## What is needed
Pictures must be left out. Retype exactly the lines from the one containing "Instruction: Close the top 点赞成功 notification" through the last line of the records below.

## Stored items
──────────────────────────────

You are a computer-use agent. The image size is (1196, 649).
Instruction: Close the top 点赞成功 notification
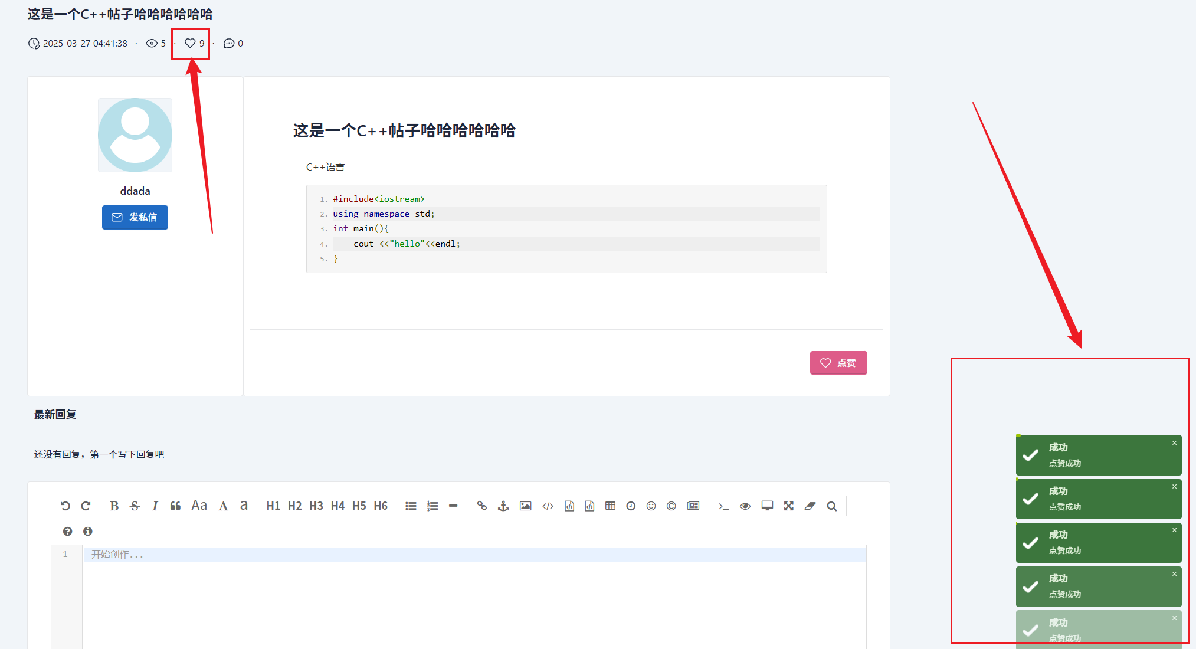pos(1174,443)
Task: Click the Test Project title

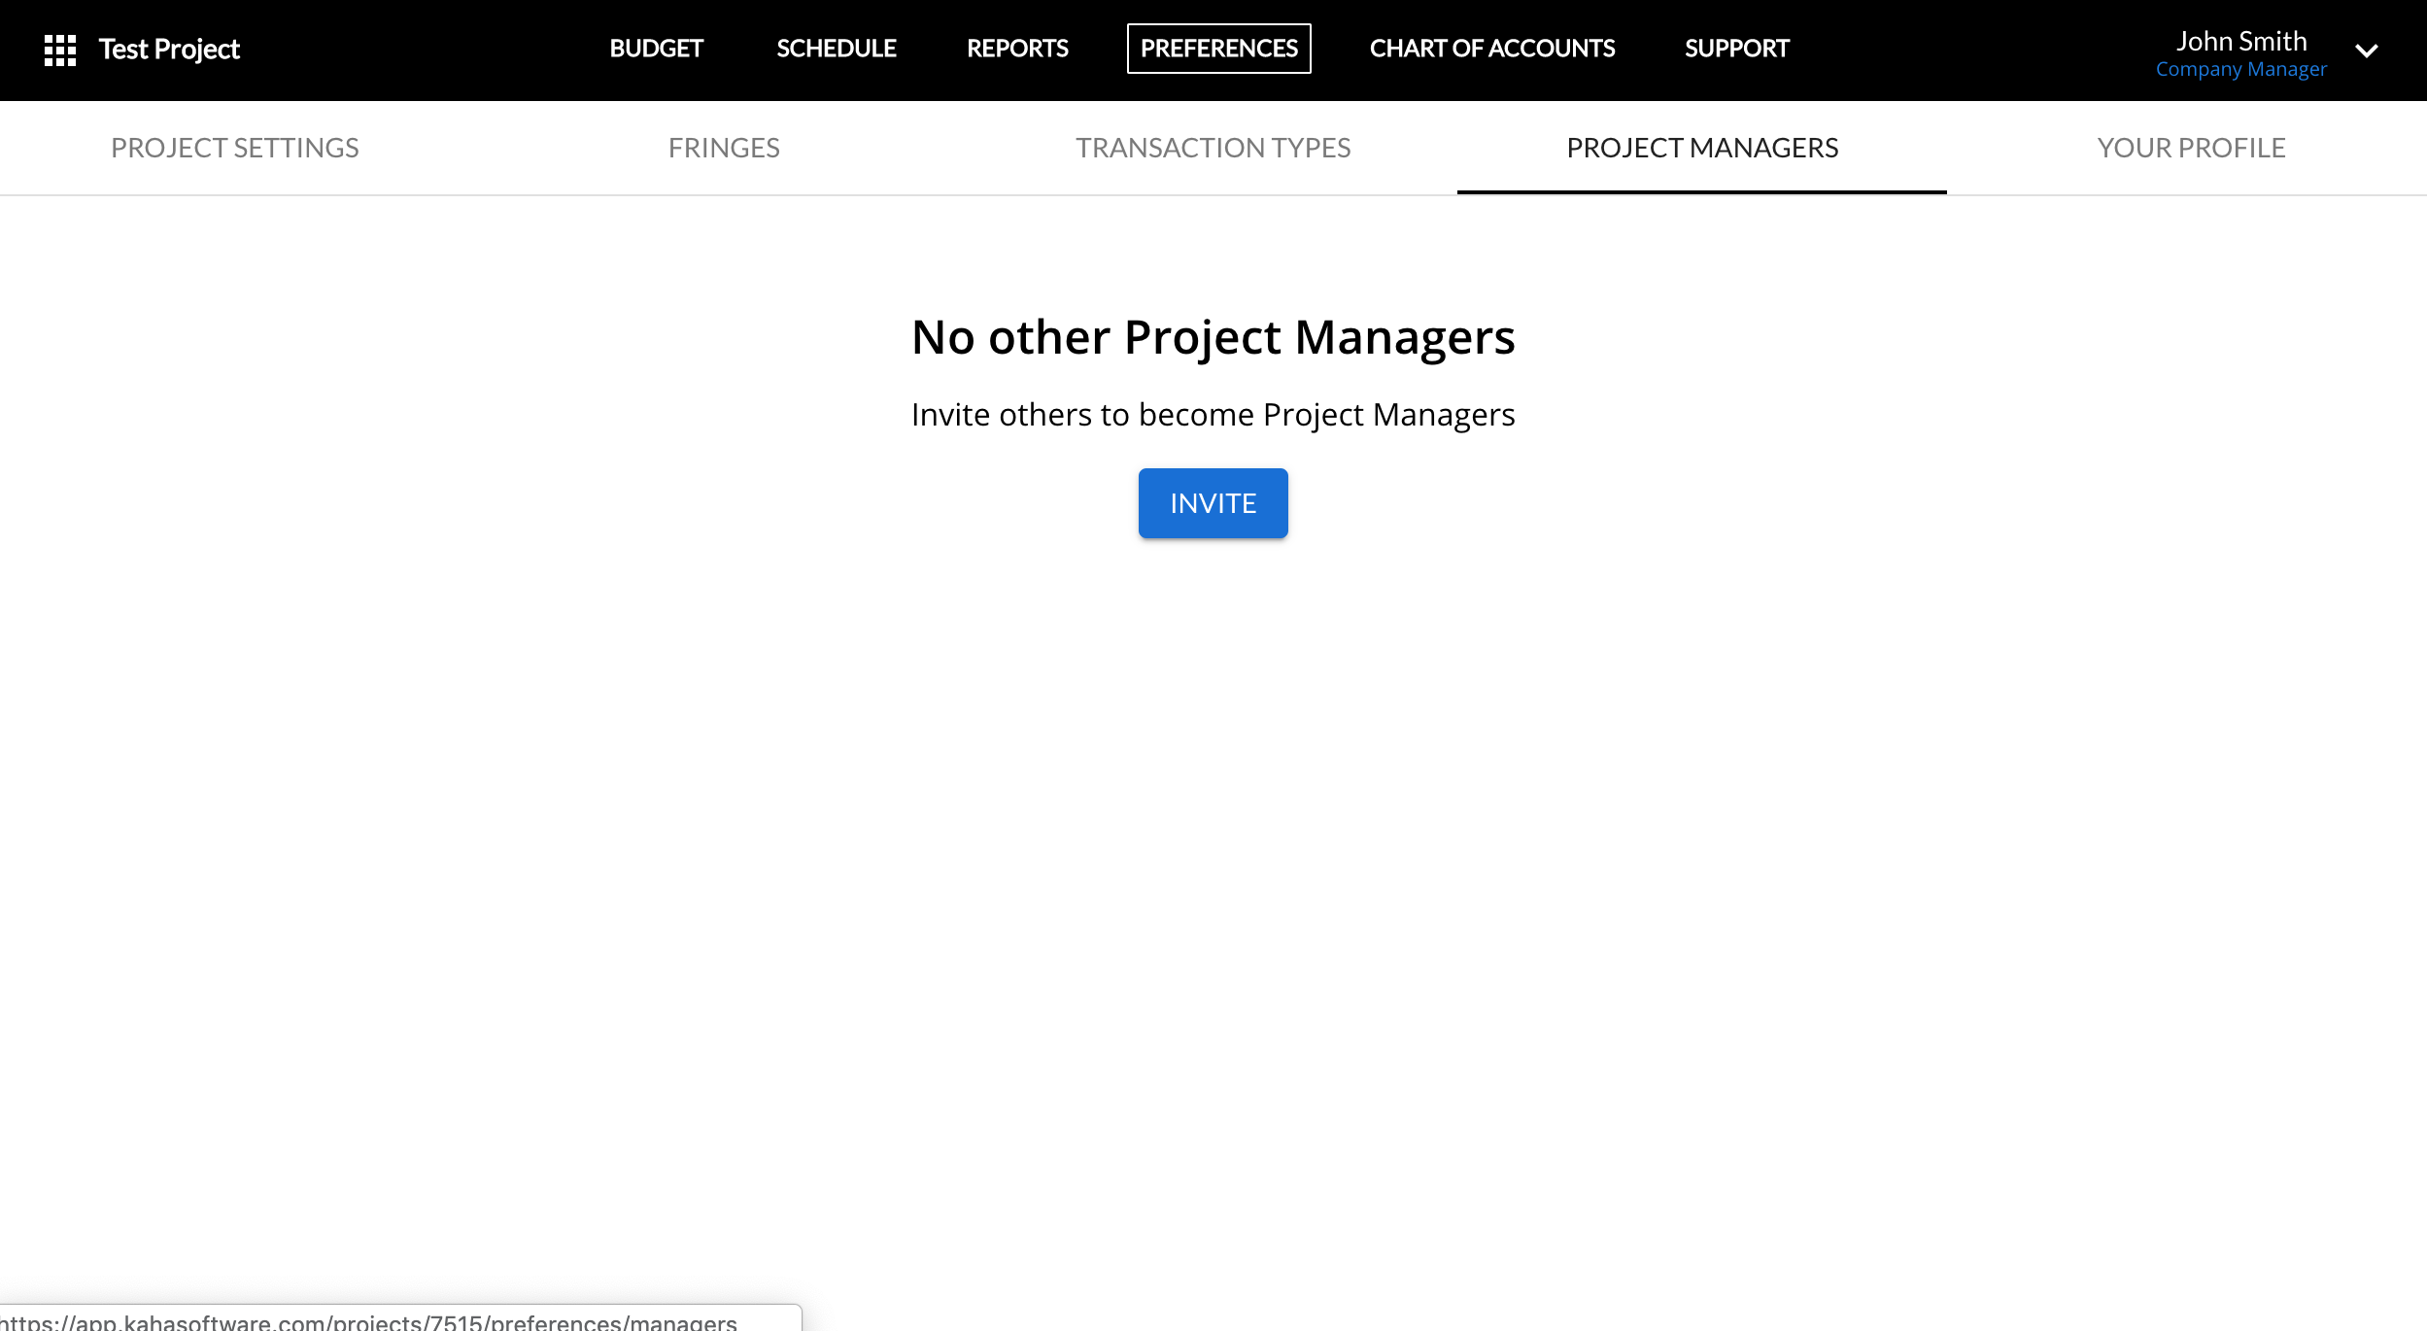Action: (169, 50)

──────────────────────────────

## Written reply
Instruction: Close the top 点赞成功 notification
pos(1174,443)
Task: Click the Test Project title

Action: (169, 50)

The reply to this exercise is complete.